── RECORDED INFORMATION

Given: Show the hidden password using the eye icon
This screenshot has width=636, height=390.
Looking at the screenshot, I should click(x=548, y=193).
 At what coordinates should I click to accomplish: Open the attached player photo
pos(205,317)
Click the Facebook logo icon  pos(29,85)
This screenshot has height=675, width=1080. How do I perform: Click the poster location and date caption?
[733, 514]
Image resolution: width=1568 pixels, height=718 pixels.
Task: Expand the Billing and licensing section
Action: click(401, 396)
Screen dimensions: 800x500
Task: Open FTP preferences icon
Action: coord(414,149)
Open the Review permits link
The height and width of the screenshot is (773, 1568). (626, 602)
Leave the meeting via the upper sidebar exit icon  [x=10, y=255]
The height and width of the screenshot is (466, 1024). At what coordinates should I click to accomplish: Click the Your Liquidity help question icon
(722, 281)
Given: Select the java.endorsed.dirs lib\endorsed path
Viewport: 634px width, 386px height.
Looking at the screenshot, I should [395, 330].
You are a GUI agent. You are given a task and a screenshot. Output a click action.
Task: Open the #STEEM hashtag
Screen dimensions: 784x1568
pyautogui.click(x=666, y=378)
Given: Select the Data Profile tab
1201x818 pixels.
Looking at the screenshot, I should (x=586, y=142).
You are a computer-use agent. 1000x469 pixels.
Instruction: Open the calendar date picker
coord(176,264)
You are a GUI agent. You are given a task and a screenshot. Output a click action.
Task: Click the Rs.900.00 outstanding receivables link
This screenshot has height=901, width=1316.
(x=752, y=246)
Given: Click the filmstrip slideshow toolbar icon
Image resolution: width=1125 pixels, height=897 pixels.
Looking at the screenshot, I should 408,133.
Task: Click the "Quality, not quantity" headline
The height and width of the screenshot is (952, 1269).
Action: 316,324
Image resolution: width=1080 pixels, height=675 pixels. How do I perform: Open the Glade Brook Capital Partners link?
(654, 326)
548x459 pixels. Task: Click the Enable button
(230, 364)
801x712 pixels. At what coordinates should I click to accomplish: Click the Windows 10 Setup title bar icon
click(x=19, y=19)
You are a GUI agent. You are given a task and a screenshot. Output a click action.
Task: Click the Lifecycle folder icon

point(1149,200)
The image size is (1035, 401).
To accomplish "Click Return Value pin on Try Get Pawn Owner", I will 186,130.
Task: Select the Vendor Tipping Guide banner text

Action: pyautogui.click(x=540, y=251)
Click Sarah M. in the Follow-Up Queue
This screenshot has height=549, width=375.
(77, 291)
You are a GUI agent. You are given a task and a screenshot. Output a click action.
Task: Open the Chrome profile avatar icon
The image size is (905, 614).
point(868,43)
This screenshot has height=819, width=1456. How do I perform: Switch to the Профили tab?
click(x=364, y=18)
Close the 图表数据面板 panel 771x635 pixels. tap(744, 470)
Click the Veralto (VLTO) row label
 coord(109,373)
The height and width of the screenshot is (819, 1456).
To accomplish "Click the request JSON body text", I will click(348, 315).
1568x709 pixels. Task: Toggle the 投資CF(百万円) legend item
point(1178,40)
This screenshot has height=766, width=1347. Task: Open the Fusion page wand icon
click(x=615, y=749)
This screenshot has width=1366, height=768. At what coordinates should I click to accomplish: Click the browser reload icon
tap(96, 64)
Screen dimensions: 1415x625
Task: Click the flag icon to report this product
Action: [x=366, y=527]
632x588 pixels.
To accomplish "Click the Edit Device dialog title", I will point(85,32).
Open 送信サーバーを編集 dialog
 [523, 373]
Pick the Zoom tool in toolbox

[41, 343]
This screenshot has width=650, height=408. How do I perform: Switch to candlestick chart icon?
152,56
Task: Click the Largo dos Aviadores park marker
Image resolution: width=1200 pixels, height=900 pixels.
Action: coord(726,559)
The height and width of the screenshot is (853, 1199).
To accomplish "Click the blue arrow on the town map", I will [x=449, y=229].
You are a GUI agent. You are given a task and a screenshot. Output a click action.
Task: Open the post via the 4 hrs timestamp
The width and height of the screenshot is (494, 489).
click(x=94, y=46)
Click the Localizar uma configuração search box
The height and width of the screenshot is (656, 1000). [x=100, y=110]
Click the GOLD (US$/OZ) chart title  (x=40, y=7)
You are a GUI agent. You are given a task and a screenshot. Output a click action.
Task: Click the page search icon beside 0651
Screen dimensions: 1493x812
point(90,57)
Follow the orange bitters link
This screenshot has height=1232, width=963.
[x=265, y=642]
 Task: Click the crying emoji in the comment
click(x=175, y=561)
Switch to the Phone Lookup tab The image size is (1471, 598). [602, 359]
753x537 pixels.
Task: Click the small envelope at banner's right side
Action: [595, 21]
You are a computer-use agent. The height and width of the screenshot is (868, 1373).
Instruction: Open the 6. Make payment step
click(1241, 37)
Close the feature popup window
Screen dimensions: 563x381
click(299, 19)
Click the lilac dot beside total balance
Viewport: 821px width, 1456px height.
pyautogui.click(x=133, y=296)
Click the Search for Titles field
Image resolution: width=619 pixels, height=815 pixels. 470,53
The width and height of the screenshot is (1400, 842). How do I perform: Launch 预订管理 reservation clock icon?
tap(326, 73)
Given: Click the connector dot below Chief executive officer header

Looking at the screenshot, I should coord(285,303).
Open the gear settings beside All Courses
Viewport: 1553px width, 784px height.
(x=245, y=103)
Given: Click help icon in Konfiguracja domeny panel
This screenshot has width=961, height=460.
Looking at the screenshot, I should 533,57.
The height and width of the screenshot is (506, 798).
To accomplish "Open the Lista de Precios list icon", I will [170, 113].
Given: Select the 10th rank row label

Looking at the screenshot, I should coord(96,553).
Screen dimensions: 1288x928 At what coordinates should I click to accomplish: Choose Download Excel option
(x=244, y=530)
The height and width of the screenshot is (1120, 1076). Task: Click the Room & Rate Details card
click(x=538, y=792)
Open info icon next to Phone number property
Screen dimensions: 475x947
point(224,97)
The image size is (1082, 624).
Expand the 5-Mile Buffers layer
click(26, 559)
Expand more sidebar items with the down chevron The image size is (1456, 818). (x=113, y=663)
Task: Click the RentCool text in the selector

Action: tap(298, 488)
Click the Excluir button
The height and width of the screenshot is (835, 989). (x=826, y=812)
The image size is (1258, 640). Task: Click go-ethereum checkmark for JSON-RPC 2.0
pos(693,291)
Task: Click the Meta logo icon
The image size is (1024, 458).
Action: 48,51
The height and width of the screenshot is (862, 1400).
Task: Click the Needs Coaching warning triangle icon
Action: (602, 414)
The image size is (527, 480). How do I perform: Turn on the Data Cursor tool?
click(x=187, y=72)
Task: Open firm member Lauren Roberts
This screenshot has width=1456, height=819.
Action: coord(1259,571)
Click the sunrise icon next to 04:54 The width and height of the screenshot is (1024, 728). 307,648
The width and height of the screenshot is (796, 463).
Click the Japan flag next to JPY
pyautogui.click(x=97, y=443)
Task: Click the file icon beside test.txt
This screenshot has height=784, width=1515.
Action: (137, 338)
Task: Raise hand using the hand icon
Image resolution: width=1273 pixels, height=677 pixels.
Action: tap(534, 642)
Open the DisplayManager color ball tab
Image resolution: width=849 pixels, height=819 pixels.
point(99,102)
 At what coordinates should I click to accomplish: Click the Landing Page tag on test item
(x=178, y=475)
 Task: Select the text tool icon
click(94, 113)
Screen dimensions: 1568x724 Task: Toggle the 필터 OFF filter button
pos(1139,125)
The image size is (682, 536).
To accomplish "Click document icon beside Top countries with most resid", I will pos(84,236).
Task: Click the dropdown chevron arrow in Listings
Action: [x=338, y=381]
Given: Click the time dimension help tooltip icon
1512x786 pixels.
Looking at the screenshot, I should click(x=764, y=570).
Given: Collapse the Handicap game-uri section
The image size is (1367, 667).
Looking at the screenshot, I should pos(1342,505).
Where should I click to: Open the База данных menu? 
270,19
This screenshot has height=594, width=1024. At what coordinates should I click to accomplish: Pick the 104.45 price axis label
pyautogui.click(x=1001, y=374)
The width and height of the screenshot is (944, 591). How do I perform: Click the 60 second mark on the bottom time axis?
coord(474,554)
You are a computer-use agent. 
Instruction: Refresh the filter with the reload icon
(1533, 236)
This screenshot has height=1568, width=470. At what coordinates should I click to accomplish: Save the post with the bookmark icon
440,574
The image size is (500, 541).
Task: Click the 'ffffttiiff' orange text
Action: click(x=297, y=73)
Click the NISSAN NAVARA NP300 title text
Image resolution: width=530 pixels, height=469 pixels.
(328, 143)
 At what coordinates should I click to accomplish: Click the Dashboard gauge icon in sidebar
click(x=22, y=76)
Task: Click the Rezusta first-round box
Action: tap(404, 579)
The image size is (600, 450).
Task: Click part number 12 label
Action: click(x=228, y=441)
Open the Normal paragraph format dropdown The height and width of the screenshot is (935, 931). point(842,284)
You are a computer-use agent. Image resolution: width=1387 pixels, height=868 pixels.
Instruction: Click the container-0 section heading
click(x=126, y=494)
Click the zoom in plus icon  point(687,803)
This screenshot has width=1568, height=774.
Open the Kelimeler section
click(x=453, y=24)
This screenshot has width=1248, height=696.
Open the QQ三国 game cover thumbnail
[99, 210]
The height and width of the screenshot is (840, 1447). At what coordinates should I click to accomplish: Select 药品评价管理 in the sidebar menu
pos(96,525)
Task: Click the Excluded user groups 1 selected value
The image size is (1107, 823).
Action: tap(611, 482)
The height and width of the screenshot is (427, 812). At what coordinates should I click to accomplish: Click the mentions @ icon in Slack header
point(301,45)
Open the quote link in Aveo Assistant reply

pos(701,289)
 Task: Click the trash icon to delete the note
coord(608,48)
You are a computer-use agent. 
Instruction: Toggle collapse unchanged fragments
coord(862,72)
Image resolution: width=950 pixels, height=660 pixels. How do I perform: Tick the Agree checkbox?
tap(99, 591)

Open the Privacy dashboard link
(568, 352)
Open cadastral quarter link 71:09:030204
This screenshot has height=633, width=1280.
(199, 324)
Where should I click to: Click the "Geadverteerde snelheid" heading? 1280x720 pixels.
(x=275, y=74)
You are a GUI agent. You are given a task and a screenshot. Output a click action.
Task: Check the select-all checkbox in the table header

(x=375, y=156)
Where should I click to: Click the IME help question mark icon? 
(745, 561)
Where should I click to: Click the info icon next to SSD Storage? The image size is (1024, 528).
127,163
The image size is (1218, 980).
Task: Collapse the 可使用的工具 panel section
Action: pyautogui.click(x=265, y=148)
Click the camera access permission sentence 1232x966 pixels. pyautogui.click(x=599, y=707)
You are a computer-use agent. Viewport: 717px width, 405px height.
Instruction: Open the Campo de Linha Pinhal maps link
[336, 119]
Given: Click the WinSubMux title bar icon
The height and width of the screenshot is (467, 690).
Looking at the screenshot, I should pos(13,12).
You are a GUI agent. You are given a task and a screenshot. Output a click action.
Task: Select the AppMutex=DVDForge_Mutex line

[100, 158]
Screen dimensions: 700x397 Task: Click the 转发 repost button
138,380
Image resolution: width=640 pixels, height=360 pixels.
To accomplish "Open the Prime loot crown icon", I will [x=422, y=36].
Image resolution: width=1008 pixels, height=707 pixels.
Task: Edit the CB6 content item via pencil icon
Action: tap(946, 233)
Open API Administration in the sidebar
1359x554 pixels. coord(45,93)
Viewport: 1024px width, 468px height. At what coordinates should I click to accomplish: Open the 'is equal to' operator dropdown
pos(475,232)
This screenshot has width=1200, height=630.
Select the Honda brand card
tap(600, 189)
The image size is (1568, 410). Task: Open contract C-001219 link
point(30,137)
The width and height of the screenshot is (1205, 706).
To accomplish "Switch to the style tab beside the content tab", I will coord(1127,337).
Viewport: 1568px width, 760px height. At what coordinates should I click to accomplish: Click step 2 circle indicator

────

TASK DETAILS: Search the material for the string "Follow" and show every line that has it.

RESULT:
Click Sarah M. in the Follow-Up Queue
Follow the orange bitters link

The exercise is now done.